Par : Bouchra Naamane
« Réussite ! ». C’est ainsi que le ministre de la Santé, de la Population et de la Réforme hospitalière, M. Abderrahmane Benbouzid, a qualifié sa visite à travers les structures sanitaires de la wilaya d’Annaba, effectuée dans la journée d’hier. Cette qualification s’avère justifiée si l’on se réfère aux points de visite visés par la délégation. Ignorant tous les établissements nécessitant réellement une intervention des plus hauts cadres du ministère, le ministre de la Santé n’a inspecté que les infrastructures où tout allait plus ou moins « bien ». Le ministre a fait le tour des infrastructures toutes neuves, telle que la polyclinique de Kalitoussa, inaugurée justement hier par la délégation, la clinique fraichement mise en fonction à Sidi Achour, ainsi que le Centre Anti-Cancer, relevant du CHU Ibn Roch, tout en évitant de jeter le moindre coup d’œil sur l’hôpital, situé à quelques mètres du centre. C’est, en réalité, normal mais aussi légitime d’estimer que le secteur de la Santé va parfaitement bien à Annaba.
Inauguration le 5 juillet de deux infrastructures sanitaires
Le ministre a également visité le projet de réalisation de l’hôpital des urgences médico-chirurgicales qui avait été inscrit en tant qu’hôpital de chirurgie cardiaque infantile avant d’être transformé en un établissement d’urgences médico-chirurgicales permettant ainsi de réduire la pression sur le pavillon des urgences chirurgicales (PUC) d’Ibn-Rochd et le pavillon des urgences médicales (PUM) d’Ibn-Sina. Il est important de préciser, dans le même sillage, que l’inauguration de cet établissement avait été reporté à moult reprises, notamment si l’on sait que l’opération avait été prévue le 5 juillets de chaque année au cours des 5 dernières années.

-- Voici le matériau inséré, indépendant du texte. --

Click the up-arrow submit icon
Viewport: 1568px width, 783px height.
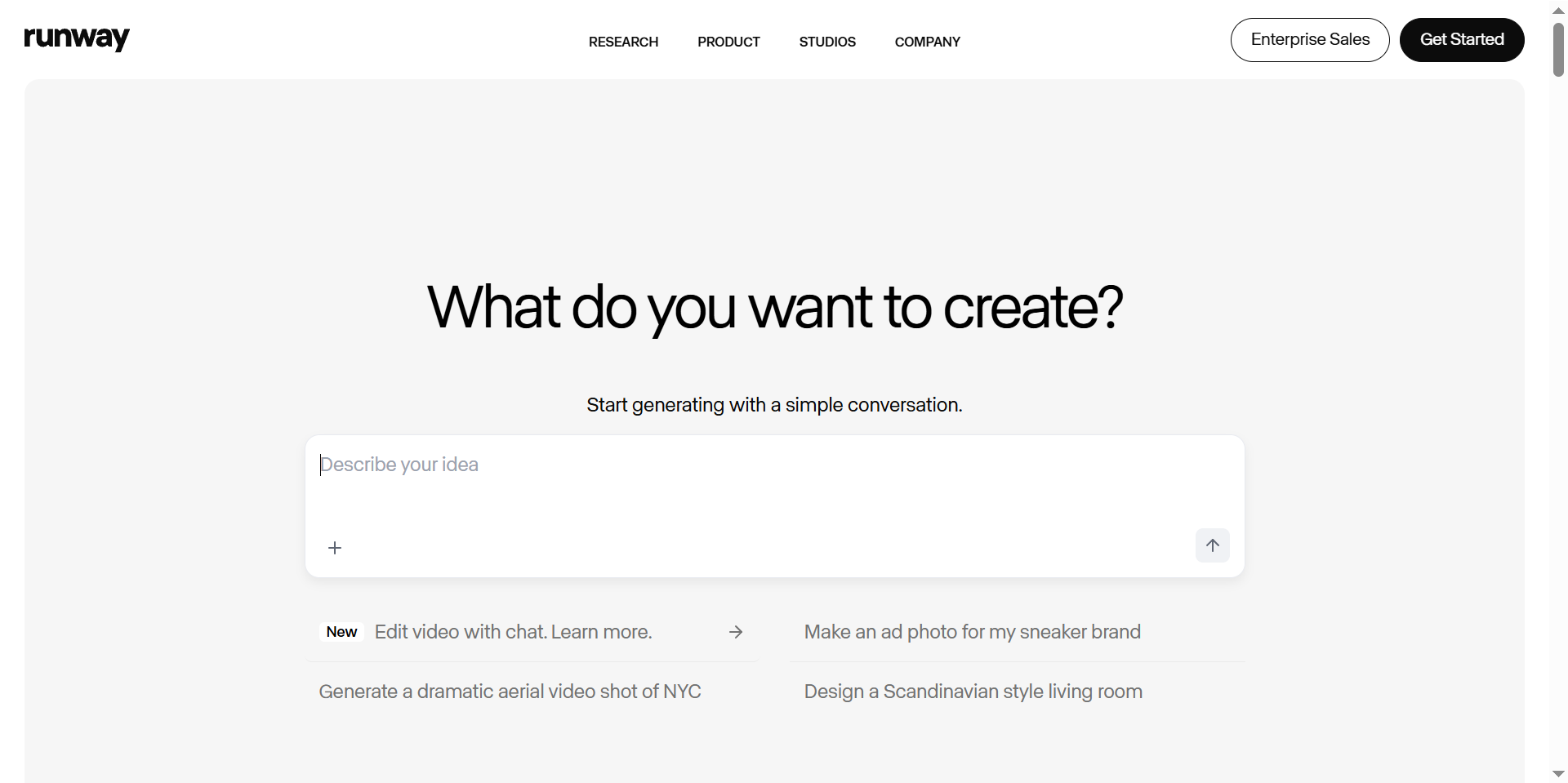pos(1212,545)
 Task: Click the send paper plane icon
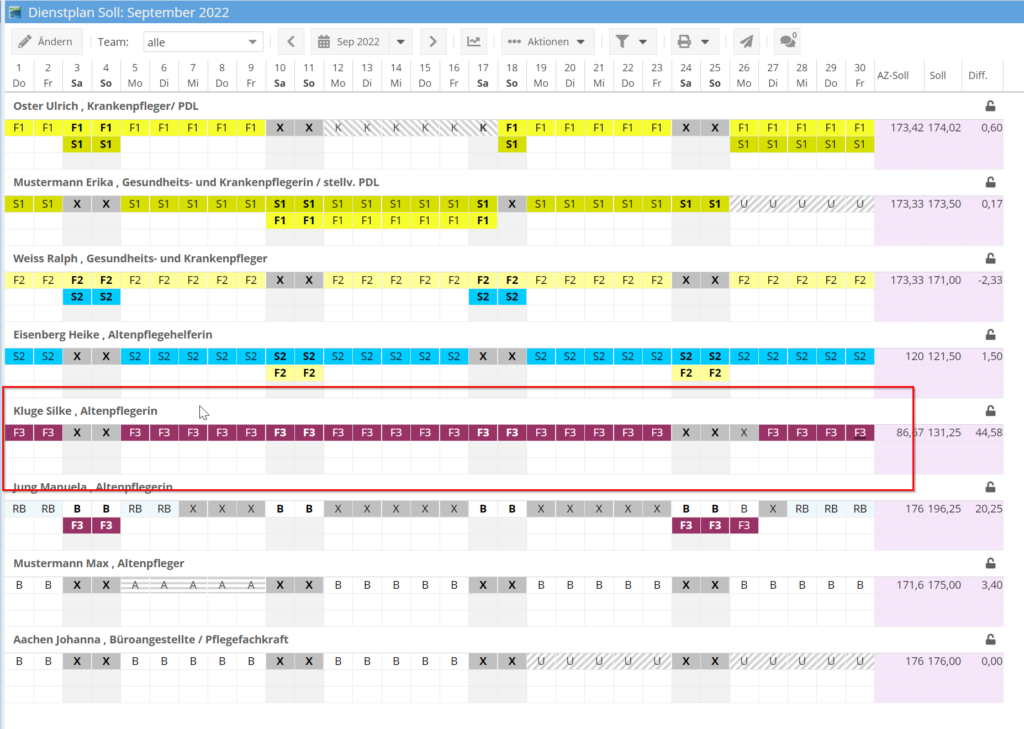click(x=745, y=42)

Ce projet avait fait objet de plusieurs restrictions, dont le problème lié aux terrains censés abriter les projets de réalisation des infrastructures sanitaires qui n’avaient pas pu être levées à l’époque. Ce problème venait s’ajouter à la lenteur des procédures des appels d’offres publics et de l’élaboration des études financières.
La même visite avait également touché le projet de la réalisation du centre de transfusion sanguine, situé dans la même commune. Un projet prometteur qui permettra de lever les multiples lacunes qu’affrontent les patients nécessitant ce genre d’interventions médicales, notamment si l’on se réfère au manque flagrant qu’enregistre le secteur en matière de sang depuis le début de la pandémie. Le centre en question possède une capacité de 100.000 poches de sang, ce qui va permettre d’améliorer le système transfusionnel de la wilaya.
Quelques problèmes…
La visite réussite du ministre avait malheureusement été interrompue par les travailleurs du secteur ayant rejoint la délégation au CAC (Centre Anti-Cancer). Dévoilant leurs multiples problèmes liés aux salaires non-honorés par les responsables du CHU, mais aussi les allocations communément appelées la prime de la pandémie, ces derniers ont réclamé leurs droits aussi bien légitimes qu’indispensables. Le premier responsable du secteur a fait savoir que ce problème est résolu, tout en précisant que le ministère compte accorder une importance capitale aux travailleurs de la santé qui ont tout le mérite et se sont sacrifiés durant la pandémie. Les infirmières diplômées des instituts privés formant les aides-soignantes, ayant travaillé en tant que « bénévoles », il y a de cela presque deux ans se sont vues contraintes de signer un contrat de bénévolat de 8 mois, tout en ayant la promesse d’être recrutées une fois ce contrat arrivé à terme. Cette promesse n’a malheureusement jamais été tenue par le directeur général du CHU qui a été largement critiqué, en présence du ministre, par les concernés. Le ministre n’ayant aucune information sur le sujet a préféré s’abstenir de donner la moindre déclaration à ce sujet.